Dr. Sgarbura: It depends on the lung mets. Are they large in size? Are they responding to chemo? Are they many in number and located in both lungs or not? If they are small, not so many in number and stable or diminishing under chemo, they might not be a formal contraindication to Cytoreductive surgery. Of course, CRS +/- HIPEC will not treat the lung mets, but the systemic chemo before and after might keep them dormant.
Comment from a patient: Dr Fakih was not really positive about peri mets in his clinical trial. He said that peri mets don’t respond (such as liver mets)
Dr. Sgarbura: For the MSK trial, ICCARUS, at the best of my knowledge, there are currently no published results
Dr. Sgarbura: Ascites is relevant indeed but not necessarily at presentation. Some tumors are producing ascites. What is important is the response of ascites to systemic chemo in order to infer whether the tumors are still «active» or become a little more «dormant» therefore potentially resectable. There is even a score that includes ascites as a factor not favoring Cytoreductive surgery.

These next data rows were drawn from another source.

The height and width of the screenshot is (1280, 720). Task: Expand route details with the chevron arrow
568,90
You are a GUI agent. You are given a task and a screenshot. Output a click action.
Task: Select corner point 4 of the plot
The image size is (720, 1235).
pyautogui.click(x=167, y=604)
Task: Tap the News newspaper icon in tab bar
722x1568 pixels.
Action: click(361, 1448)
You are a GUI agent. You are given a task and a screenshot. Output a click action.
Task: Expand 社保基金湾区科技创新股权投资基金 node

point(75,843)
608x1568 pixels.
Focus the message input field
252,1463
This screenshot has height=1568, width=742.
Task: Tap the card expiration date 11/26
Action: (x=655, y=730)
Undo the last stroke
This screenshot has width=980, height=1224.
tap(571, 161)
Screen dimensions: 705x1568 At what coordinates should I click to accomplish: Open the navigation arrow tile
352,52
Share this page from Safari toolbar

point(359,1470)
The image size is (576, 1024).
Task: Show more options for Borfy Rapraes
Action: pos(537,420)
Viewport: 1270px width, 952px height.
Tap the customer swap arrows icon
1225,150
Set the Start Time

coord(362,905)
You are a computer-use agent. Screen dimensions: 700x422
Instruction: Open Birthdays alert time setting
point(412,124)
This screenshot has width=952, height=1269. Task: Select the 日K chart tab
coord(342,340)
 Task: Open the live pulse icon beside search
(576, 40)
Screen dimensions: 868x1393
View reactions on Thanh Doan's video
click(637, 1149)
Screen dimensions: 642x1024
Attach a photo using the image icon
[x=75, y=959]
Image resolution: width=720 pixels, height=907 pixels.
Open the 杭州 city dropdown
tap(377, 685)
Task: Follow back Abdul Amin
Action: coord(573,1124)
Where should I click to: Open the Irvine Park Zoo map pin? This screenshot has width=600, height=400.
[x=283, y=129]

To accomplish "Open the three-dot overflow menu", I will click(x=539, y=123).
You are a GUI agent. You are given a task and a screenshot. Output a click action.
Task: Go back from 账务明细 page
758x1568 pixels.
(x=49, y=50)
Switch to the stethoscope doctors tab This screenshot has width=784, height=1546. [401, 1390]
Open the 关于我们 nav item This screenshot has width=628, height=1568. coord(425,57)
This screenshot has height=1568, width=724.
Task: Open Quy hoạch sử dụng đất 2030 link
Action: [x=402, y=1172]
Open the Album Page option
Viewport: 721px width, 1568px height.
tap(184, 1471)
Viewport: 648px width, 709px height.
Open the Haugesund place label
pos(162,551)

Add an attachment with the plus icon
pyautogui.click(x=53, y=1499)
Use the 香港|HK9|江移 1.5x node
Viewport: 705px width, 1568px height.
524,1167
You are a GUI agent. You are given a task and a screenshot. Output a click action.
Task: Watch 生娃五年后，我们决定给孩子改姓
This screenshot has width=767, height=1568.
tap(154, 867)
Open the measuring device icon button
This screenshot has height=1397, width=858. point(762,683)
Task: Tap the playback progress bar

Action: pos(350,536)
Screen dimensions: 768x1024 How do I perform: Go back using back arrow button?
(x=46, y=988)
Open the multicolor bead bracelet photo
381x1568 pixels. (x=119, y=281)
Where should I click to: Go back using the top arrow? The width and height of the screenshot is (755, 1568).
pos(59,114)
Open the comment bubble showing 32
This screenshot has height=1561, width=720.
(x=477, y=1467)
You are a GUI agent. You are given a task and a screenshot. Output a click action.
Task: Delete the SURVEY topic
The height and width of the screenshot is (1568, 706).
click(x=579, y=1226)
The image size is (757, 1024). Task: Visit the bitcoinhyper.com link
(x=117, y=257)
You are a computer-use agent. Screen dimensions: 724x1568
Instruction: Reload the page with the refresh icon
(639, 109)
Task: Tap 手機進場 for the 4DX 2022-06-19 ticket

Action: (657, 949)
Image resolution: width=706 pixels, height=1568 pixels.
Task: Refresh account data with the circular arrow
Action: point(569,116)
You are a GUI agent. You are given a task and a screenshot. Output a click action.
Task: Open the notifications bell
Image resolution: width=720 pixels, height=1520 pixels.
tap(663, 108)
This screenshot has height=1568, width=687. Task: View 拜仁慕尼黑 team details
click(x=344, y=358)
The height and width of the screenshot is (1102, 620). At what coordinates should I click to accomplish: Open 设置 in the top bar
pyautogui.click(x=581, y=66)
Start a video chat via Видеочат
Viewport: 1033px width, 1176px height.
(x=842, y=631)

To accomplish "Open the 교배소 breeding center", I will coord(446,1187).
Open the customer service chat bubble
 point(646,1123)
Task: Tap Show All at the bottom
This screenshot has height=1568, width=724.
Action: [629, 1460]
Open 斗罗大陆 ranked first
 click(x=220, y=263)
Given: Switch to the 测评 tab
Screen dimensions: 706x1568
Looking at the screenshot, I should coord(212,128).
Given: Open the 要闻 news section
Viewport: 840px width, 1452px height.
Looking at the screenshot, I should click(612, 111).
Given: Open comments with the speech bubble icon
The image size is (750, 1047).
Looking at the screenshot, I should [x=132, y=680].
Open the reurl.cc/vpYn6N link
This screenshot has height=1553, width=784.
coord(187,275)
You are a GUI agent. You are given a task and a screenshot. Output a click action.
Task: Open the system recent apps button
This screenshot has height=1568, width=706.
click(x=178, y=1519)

Comment from another patient: I know about one Dutch surgeon that at least would consider HIPEC in presence of lung mets. Currently he works in Sweden.
Comment: Lenos & al. 2022: https://www.nature.com/articles/s41467-022-32198-z
Dr. Sgarbura: Indeed I really appreciated this article. For now it does not have any clinical implications but science evolves and maybe there will be more clinical advances related to CMS4 subtypes in the future.
Comment from a caregiver: I found this interesting in the conclusion: “Immune therapy could potentially serve as an interesting treatment option for the inflamed subgroup (CMS4-PM.C), where inhibition of the apparent immune suppression could reactivate immune responses towards the tumor or metastases.”
Dr. Sgarbura: Indeed. And the expression of Moesin in T4 tumors leading to more peritoneal mets seems also highly interesting. But for now we do not have the proof of Moesin knockdown nor the clinical confirmation that what works in vitro, works for the patient.
Comment from a patient: I’m a BRAF V600E CRC patient that got a CRS/HIPEC surgery and became NED for a while. It really improved my situation. My PCI was 23/39.
Comment from a patient: I’m KRAS-G12C CRC patient that got a CRS/HIPEC surgery and I was NED for a couple of months, but unfortunately the same cancer made its way on to my lungs. The CRS/HIPEC absolutely improved my situation as well. I’m much better off now than if I had not had the surgery.
Dr Hübner: You gave a good example why we should always look at the individual patient. thanks for sharing!